### [WORK ORDER]
A single number is the answer here: the count of lines in the records below in which the word "agent" appears.

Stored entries

----

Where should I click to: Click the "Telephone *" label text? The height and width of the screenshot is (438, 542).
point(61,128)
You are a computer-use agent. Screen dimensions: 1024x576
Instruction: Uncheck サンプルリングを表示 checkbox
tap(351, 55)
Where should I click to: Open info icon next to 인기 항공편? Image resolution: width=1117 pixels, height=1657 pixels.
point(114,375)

----

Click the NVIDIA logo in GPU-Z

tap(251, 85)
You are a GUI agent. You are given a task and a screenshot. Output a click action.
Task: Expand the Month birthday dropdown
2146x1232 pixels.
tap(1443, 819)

----

### [RESPONSE BOX]
2